» Work required
With pictures left out, set down exactly the lines from the line containing "Instruction: Click the ^\ Replace shortcut" through the last line of the data.

» Dataset
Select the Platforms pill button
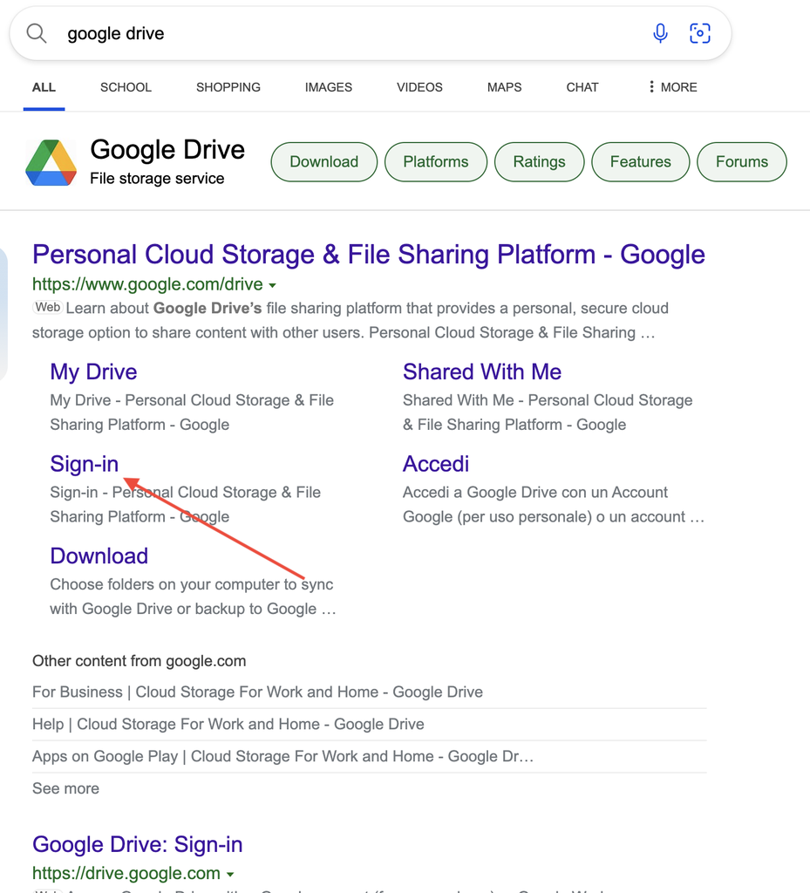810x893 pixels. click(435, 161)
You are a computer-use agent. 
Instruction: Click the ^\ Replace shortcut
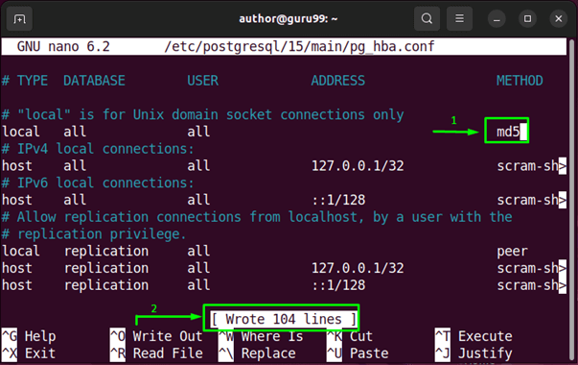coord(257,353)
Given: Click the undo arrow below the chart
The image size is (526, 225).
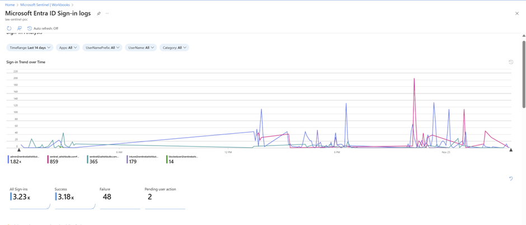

» Solution for this exercise
Instruction: Click the ^\ Replace shortcut
coord(257,353)
Given: Click the undo arrow below the chart
The image size is (526, 225).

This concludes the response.